Not to mention the attendant frustrations and clusterfucks of the very real things of this world: the state of our finances, juggling day jobs and gigs for the money, physical energy levels of the body, emotional burdens that weigh on the heart and mind.

So many responsibilities to others who depend upon us. All the responsibilities we put on ourselves.

This is what I feel it is necessary to write about. 

Not just me. But you. The world needs your stories, too. Whether they take the form of a book or not.

How an artist manages all of this without being an addict or completely self-destructing? That’s my path and what I want to read more about.

The Middle

I once read on a blog, the author saying that whenever she hears a rags to riches story about an artist, that the story goes too quickly from the rags part to the riches part.

What I want to read about is the middle, she said.

What was the middle like? What did they do in all that in-between time? How did they feel?

This is what fascinates me most about the artist’s journey, too.

What happens in the middle?

How did they cope, hope, survive? Especially when the middle is so protracted and muddled while you are…well…in the middle of it.

In the middle we don’t know there is an outcome in sight. That there will be any dreamed of riches, let alone reward for our effort.

Sketchbooks: My Personal Creative Practice Memoir

This book is all about the middle.

About a year-long slice of it, threaded with works-in-progress, and an artists life-in-progress that I haven’t written about anywhere else.

Except within the pages of my own visual journals and sketchbooks.

Those same blank books that saved my life as a child.

That held me close to my higher purpose. That continue on, in the work that I get to share with you.

I’m really proud of how this book turned out.

Besides being a writing experiment, it is also a publishing experiment.

I designed the book myself, and have also published it myself. Another dream I’ve had for a long while, to have creative control over what I publish and how my books look. I founded and ran a design and marketing firm for nine years, so design has been a big part of my work life. My bread and butter gig for many years.

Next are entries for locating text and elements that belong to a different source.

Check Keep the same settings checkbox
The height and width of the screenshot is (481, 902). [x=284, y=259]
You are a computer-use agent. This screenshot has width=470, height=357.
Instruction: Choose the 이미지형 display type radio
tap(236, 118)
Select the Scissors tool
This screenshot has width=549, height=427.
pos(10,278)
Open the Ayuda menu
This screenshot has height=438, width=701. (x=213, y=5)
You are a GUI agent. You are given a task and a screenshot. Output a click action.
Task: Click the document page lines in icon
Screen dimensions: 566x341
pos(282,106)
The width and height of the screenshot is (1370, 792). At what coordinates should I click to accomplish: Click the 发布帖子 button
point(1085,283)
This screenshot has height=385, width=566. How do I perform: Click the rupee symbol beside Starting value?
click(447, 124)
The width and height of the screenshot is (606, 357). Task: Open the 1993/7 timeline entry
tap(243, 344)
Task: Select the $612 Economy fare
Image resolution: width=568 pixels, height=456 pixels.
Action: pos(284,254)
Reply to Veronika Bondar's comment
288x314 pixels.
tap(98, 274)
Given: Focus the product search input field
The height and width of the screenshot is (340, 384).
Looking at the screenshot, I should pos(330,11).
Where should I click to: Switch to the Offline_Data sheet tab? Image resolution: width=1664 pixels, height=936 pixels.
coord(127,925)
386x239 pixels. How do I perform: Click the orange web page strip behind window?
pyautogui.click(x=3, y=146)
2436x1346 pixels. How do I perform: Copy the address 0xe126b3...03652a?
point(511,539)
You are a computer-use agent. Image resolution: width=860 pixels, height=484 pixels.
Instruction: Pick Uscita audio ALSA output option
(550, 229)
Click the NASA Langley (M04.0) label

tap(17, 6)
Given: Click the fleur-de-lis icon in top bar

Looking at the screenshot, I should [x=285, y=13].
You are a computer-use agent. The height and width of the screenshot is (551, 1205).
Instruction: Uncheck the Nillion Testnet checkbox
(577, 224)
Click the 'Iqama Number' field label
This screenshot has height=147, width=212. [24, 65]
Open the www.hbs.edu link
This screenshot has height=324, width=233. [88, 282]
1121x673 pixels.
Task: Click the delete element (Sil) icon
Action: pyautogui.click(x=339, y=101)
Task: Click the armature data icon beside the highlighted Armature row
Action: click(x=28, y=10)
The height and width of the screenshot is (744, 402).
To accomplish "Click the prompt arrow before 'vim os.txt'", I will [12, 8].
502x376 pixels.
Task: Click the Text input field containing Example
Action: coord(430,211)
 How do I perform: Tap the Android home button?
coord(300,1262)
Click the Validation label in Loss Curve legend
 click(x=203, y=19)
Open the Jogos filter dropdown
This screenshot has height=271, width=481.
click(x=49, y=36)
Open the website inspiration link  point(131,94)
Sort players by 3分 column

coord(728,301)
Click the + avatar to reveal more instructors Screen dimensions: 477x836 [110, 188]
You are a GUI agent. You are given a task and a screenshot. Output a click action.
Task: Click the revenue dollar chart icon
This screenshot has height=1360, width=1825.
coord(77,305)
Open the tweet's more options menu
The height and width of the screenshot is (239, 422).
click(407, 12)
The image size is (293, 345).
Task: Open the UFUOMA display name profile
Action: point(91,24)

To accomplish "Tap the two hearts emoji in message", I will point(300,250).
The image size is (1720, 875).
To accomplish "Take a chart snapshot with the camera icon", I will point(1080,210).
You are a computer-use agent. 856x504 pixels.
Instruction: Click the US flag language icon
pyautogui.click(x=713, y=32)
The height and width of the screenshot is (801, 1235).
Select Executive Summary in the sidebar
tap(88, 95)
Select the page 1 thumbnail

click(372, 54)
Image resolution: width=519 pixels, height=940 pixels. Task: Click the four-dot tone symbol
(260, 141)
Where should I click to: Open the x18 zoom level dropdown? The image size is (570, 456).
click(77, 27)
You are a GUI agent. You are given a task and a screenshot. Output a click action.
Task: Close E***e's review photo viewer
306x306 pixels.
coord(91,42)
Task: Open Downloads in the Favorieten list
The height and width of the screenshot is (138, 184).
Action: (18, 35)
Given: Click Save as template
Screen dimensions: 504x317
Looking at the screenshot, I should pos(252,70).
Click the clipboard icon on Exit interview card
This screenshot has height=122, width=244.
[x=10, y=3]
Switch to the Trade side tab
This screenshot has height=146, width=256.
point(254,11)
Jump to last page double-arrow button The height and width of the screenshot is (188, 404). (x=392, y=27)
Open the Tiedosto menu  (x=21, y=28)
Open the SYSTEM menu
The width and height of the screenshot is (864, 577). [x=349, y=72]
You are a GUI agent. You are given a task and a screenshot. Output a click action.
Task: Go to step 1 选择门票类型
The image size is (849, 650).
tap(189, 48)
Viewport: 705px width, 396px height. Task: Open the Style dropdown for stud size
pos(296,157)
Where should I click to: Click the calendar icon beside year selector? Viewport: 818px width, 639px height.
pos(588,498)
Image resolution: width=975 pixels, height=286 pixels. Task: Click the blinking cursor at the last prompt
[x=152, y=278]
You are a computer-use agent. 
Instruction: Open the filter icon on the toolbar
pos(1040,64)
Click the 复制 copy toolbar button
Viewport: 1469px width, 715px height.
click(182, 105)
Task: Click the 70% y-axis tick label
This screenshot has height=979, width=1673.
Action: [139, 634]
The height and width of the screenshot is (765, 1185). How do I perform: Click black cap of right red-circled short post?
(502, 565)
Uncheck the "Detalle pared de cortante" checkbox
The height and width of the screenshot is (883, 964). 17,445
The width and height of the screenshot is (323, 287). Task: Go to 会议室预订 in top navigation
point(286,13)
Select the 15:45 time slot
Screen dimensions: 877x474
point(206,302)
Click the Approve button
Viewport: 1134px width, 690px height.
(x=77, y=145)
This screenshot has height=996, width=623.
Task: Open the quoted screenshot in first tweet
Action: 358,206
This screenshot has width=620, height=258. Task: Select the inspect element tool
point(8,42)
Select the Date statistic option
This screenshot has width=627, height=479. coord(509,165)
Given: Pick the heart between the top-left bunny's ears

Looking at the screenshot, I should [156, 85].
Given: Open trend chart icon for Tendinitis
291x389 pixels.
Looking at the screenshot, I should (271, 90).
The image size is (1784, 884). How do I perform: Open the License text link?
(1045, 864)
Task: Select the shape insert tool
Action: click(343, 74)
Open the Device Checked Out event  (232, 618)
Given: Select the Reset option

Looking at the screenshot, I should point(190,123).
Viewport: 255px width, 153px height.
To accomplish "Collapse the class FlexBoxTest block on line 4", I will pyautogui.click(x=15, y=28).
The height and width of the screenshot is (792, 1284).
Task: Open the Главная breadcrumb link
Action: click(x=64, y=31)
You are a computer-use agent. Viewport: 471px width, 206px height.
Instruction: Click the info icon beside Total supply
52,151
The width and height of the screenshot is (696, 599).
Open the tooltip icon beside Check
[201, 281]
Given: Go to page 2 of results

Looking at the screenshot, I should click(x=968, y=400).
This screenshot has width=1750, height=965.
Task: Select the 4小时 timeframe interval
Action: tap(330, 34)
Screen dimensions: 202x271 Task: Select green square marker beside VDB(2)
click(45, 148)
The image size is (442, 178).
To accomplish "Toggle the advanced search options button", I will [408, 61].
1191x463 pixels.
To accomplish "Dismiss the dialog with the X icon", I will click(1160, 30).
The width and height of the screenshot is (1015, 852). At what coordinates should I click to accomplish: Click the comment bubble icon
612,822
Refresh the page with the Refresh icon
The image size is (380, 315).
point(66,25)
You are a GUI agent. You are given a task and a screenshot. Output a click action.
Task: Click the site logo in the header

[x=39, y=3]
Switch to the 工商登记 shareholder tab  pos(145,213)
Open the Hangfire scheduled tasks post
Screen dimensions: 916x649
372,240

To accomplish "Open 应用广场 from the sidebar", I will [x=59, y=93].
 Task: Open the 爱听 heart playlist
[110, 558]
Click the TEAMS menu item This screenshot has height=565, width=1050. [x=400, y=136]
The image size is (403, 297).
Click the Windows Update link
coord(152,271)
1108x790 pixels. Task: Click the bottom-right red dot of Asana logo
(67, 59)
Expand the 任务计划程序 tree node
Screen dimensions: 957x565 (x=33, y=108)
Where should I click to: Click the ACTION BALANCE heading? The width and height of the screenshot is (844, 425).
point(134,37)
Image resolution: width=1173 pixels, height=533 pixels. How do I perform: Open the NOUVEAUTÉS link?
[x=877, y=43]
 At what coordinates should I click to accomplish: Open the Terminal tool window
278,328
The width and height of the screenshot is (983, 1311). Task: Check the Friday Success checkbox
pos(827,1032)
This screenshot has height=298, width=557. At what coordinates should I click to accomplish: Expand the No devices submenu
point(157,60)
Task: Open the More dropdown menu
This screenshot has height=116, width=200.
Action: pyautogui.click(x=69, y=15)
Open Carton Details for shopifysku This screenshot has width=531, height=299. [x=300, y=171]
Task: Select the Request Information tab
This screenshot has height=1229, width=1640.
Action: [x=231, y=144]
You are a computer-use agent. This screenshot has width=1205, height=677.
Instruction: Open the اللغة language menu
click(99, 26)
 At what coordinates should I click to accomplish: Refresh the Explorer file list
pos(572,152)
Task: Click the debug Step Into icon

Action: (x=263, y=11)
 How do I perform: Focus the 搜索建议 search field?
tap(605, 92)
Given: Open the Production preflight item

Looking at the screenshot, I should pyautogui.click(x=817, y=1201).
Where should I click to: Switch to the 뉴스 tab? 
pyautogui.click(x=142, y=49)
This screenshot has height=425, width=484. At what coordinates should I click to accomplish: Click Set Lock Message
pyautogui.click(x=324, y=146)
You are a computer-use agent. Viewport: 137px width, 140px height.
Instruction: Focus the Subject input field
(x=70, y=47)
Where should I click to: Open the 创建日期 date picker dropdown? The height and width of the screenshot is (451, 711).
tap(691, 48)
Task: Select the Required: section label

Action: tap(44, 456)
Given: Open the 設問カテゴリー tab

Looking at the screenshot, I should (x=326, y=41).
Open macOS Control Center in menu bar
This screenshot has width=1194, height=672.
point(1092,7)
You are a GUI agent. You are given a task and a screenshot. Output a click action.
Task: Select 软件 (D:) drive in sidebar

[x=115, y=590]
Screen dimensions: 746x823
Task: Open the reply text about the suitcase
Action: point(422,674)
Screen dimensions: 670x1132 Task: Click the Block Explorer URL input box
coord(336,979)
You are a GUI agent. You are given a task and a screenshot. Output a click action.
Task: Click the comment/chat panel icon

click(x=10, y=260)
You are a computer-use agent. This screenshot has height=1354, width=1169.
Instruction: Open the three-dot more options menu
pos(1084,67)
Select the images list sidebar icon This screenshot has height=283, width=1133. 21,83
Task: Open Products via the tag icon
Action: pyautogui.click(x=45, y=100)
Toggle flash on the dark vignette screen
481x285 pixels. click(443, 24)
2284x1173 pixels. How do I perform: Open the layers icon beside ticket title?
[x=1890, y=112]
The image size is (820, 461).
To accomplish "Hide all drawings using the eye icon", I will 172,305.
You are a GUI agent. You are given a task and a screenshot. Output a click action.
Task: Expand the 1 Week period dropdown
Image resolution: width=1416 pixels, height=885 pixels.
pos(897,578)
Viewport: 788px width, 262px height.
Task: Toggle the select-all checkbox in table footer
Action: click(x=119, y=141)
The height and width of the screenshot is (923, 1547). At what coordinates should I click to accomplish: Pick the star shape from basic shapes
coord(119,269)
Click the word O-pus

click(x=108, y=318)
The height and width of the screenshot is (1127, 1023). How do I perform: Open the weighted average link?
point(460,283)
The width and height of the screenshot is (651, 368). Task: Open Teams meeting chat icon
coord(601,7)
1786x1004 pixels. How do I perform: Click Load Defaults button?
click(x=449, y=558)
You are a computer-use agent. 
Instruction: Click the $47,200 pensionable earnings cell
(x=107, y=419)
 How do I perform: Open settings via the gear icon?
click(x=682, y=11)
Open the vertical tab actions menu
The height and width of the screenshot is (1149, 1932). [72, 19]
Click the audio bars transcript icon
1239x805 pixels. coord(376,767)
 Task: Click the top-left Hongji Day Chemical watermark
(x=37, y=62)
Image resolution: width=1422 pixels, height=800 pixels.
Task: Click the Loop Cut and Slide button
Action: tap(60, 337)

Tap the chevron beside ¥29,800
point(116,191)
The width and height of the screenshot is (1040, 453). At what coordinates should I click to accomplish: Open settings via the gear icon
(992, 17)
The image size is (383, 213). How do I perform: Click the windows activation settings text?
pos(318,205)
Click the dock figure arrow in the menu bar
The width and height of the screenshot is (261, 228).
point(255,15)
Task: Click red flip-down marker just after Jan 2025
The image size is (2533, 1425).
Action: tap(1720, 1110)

I’m inspired by the whole nature of “artisanal publishing”. The way a craft beer is made by hand in select batches rather than something mass produced. Indy publishing is growing the way of indy music, and I’m happy to be creating on the edge of this new frontier.

After so many years of teaching the creative process, I have plans to help others get their stories out and published, so stay tuned here to find out more about that. More long-standing dreams that I can’t wait to share with you.

 Will you help me celebrate this big win?

Let’s Get This Party Started

Here’s how you can help me celebrate.

1. Get the book. (I would be remiss in my duties in the entrepreneuring part of creative entrepreneur if I didn’t directly ask you for that.)

2. Tell The World. Share this post widely and freely through your social networks. You’ll find handy social share buttons below.

3. Inspire Your People. Share this post in its entirety on your own blog.

You could introduce it as simply as:

Hey, an author I admire (Lisa Sonora Beam, who wrote The Creative Entrepreneur) has a new memoir out about the creative process, and the glory and hardships of being a single woman artist of a certain age who decides to move to Mexico. Here’s what she says about putting the memoir into the world:

And then add my piece. Voila, an instant blog post for you, if it resonates with your people.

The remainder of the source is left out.